● Document:
※ ※ ※

161 points by KenoFischer 8 months ago | hide | past | favorite | 62 comments

Well that's remarkable; this is one of those demos that makes me think maybe I should go learn this tech stack just so I could do this. (Another is org mode in emacs.) Looks like rr is flexible enough that I can use it without having to pick up Julia, which is an easier on-ramp even if this post makes me think that maybe I should learn Julia...

I was just thinking, it's odd that there are still processors being made that don't support ECC memory, and that this isn't a thing that is expected given the (relatively) large amounts of RAM that are included in modern machines.

ECC adds significant cost, and the benefits are stastically meager. I ran a fleet of a few thousand servers with all having 64GB and some having up to 768GB ECC RAM. I'd estimate we had no more than one swap a month. Most systems never had any (reported) ECC corrections.

I still think it's important, but it makes sense that people don't want to pay more for something to detect errors that are quite unlikely.

Well, it uses 12.5% of the bytes for error correction instead of data storage, which is not very much overhead. Your 128GB becomes 112GB, which is still pretty good.

I also disagree that the benefits are meager. I have suffered from several computers with flaky memory (fine when you build the computer, flaky several years later; then you do an overnight memory test and find that indeed the memory has gone bad), and a strong software signal that "hey your memory is bad" is very actionable. You also have to think about it from a programming standpoint -- what happens if this variable isn't what I set it to? What if "for 1..10" is actually "for 1..2147483658"? Do you have time to debug that? How much data do you lose when you persist that to disk? To me it is insane to not get this nearly-free consistency check if you ever plan to persist any bytes in RAM to long-term storage. Even consumer GPUs have ECC memory these days. It's a no-brainer.

※ ※ ※

Copy out the forum thread above word for word, from its header line to the final comment.

● Supplied records:
※ ※ ※

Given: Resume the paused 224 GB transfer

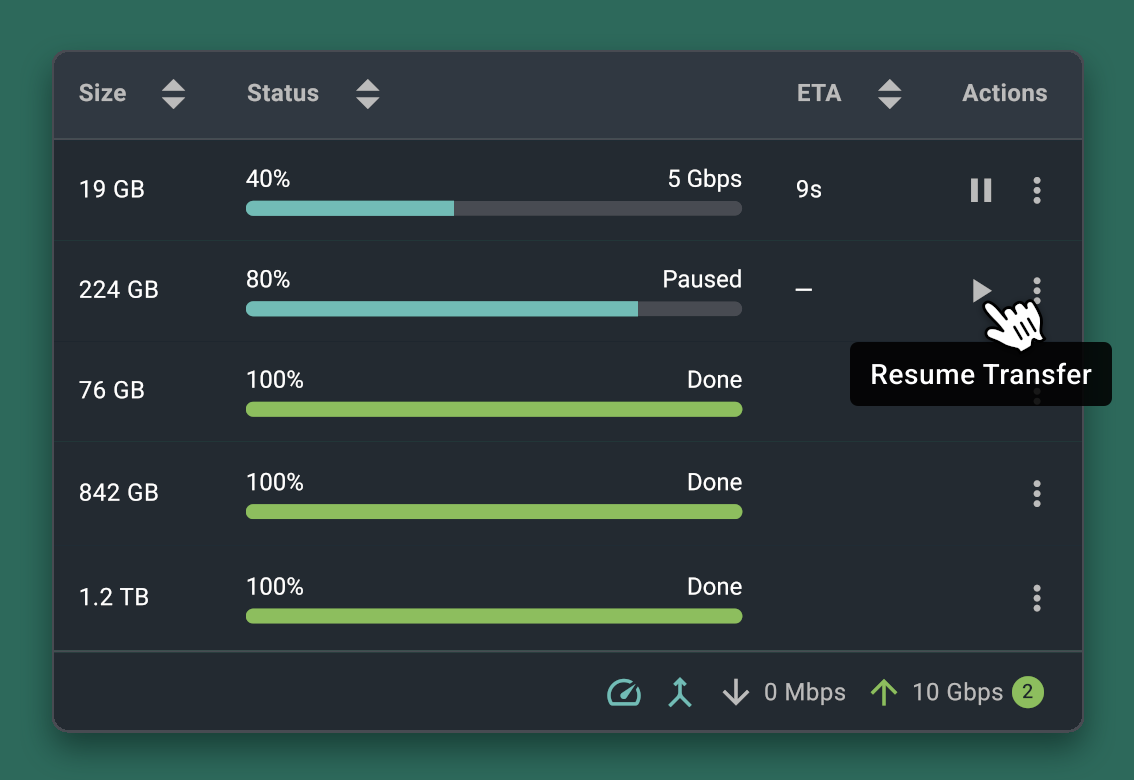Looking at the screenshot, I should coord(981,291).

※ ※ ※

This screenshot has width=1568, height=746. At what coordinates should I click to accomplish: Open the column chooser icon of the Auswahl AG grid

※ ※ ※

● Full response:
161 points by KenoFischer 8 months ago | hide | past | favorite | 62 comments

Well that's remarkable; this is one of those demos that makes me think maybe I should go learn this tech stack just so I could do this. (Another is org mode in emacs.) Looks like rr is flexible enough that I can use it without having to pick up Julia, which is an easier on-ramp even if this post makes me think that maybe I should learn Julia...

I was just thinking, it's odd that there are still processors being made that don't support ECC memory, and that this isn't a thing that is expected given the (relatively) large amounts of RAM that are included in modern machines.

ECC adds significant cost, and the benefits are stastically meager. I ran a fleet of a few thousand servers with all having 64GB and some having up to 768GB ECC RAM. I'd estimate we had no more than one swap a month. Most systems never had any (reported) ECC corrections.

I still think it's important, but it makes sense that people don't want to pay more for something to detect errors that are quite unlikely.

Well, it uses 12.5% of the bytes for error correction instead of data storage, which is not very much overhead. Your 128GB becomes 112GB, which is still pretty good.

I also disagree that the benefits are meager. I have suffered from several computers with flaky memory (fine when you build the computer, flaky several years later; then you do an overnight memory test and find that indeed the memory has gone bad), and a strong software signal that "hey your memory is bad" is very actionable. You also have to think about it from a programming standpoint -- what happens if this variable isn't what I set it to? What if "for 1..10" is actually "for 1..2147483658"? Do you have time to debug that? How much data do you lose when you persist that to disk? To me it is insane to not get this nearly-free consistency check if you ever plan to persist any bytes in RAM to long-term storage. Even consumer GPUs have ECC memory these days. It's a no-brainer.